### TASKS TO PERFORM
1. List every username that heads a post, together with a date, in the camera forum thread below.
2. In the camera forum thread below, why does LetTheRightLensIn say the dual pixel AF had not come up in this discussion?
3. Write the next part of the camera forum thread below, picking up right after its last line.

━━━━━ EXCERPTED PASSAGE ━━━━━

At low ISO Canon has a LOT of room to get better though and it's perfectly possible on that end since everyone else has already done it. You have to be willing to invest in a new design and sensor fab, so far Canon seems to refuse.


----------



## LetTheRightLensIn (Aug 8, 2013)

Bennymiata said:


> The big advance that none of you has mentioned, is the dual pixel focussing system, which for those of you who use live view, and/or take video, this could be a godsend.
> Combine this with the rear touch-screen, where you can just touch where you want the exact focus point to be, and you can get great video out of it, without the hassle of manual focus.
> Let alone Wi-Fi etc.
> 
> ...



The dual pixel AF was mentioned and praised in other threads, but this thread was title RAW image samples so....

but yeah the dual pxiel AF does look cool


----------



## x-vision (Aug 8, 2013)

LetTheRightLensIn said:


> Actually the 6D scored the lowest ever for a DSLR on the metamism index score at DxO for natural daylight shooting which would imply the most color-blind, least color discrimination of any DSLR.



Heh. Canon keeps doing that. Really annoying. 
So, that's how the 6D achieves its high ISO performance. 
Thanks for pointing it out.


----------



## jrista (Aug 8, 2013)

LetTheRightLensIn said:


> Marsu42 said:
> 
> 
> > Also, if you enjoy a good laugh here's the newest crop sensor vs the good ol' ff from the 6d :-> ... the larger sensor nearly has a 2 stop edge, though probably not at the same dynamic range:
> ...



Active cooling doesn't necessarily have to involve a liquid coolant. A TEC (ThermoElectric Cooler, or Peltier) could be used as an electronic heat pump, along with a copper heat plate and heat pipes to draw heat off and release it at areas along the body. It would add some weight, but it could also improve SNR at high ISO by a useful amount. I am not saying you could cool the sensor to -80C or achieve 90% Q.E...but you could probably improve Q.E. into the 70% range, and reduce dark current noise by an order of magnitude or two. The difference wouldn't be immense, but I think it could be useful, and visibly improve IQ at high ISO. I don't think that would mean we suddenly see usable ISO 102k or anything like that...but ISO 25.6k and 51.2k might become viable for real-world stuff, publication online and in print, etc.


----------



## CarlTN (Aug 13, 2013)

LetTheRightLensIn said:


> x-vision said:
> 
> 
> > More RAW samples from DPreview:
> ...



Not sure why you posted this twice. I think the correct term is "metamerism index". Not sure why the 6D would measure poorly in the test, other than DXO performed it, and the 6D is not made by Nikon. Certainly the color in the images presents no problems, in any available light that I have used it in.


----------



## Pi (Aug 13, 2013)

━━━━━ DATA SHOWN ━━━━━

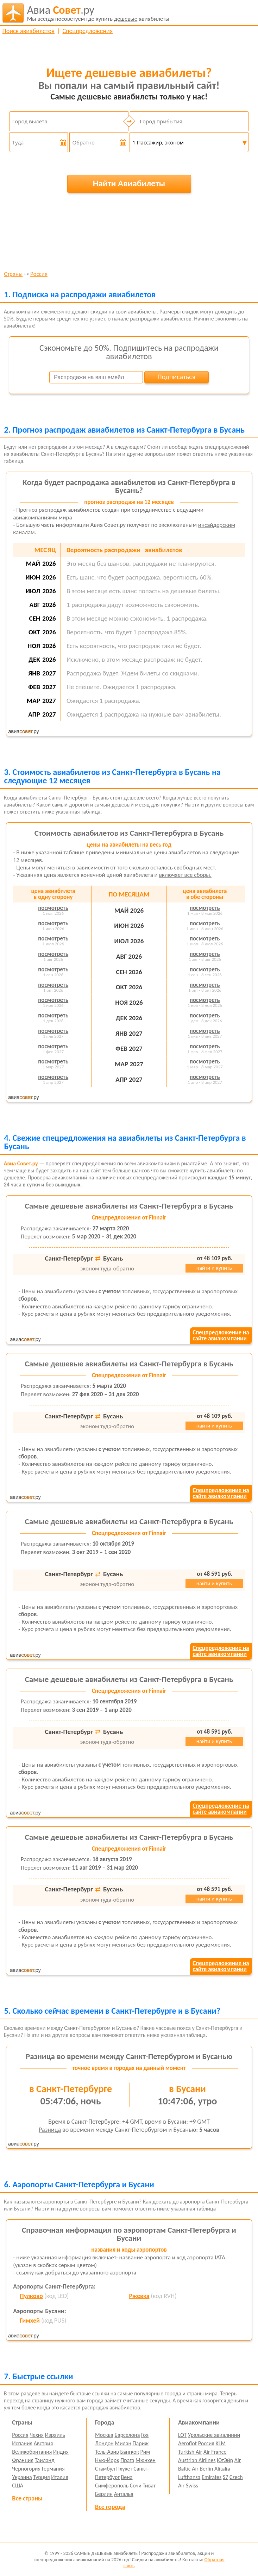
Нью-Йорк (107, 2460)
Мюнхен (146, 2460)
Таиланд (45, 2460)
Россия (39, 274)
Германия (53, 2468)
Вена (127, 2477)
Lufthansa (189, 2477)
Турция (41, 2477)
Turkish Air (190, 2451)
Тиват (149, 2485)
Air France (215, 2451)
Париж (141, 2443)
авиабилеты (98, 13)
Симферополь (111, 2485)
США (17, 2485)
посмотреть (53, 908)
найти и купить (214, 1267)
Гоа (145, 2435)
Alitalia (222, 2468)
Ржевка (139, 2296)
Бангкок (129, 2451)
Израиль (55, 2435)
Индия (61, 2451)
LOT (182, 2435)
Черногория (26, 2468)
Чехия (37, 2435)
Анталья (123, 2494)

━━━━━

### RESPONSES IN ORDER
1. LetTheRightLensIn, x-vision, jrista, CarlTN, Pi

2. LetTheRightLensIn says the dual pixel AF had already been mentioned and praised in other threads. This thread was titled RAW image samples, so it was not the place for it.

3.
CarlTN said:


> LetTheRightLensIn said:
> 
> 
> > Actually the 6D scored the lowest ever for a DSLR on the metamism index score at DxO for natural daylight shooting which would imply the most color-blind, least color discrimination of any DSLR. Not by a little either. Although it is a tricky thing and perhaps some colors are more important than others and who knows where the color filter made it what.
> ...



I have to agree with LetTheRightLensIn. The metamerism index, if I remember correctly, is a possible measure of how close the color vision of the camera is to the human one, in certain light. It is hard to say what the difference, say, between 70 and 80 in reality is, and one number does not say it all, but it is a fact that this number has been declining since the 5D. The higher QE compensates for that to some extent. 

One possible explanation is that the CFA filters optimized for colors/spectrum that "matter", as LetTheRightLensIn said. Here is a link to an article which looks well written to me, but I read only parts of it:

http://dougkerr.net/pumpkin/articles/Metameric_Error.pdf


----------



## Don Haines (Aug 13, 2013)

jrista said:


> LetTheRightLensIn said:
> 
> 
> > Marsu42 said:
> ...


Heat pipes also work well at moving heat away, but cooling definitely beats heat pipes. We have several pieces of lab gear that use peltier devices for cooling on the analog inputs. You can watch the input noise drop as the equipment warms up and the analog input section cools off.

Problem is, pelt ire devices cool one side and heat the other, for a net gain in thermal energy. You would need some way of dumping the heat outside the camera body.... It would be hard to have a weather sealed body with air vents.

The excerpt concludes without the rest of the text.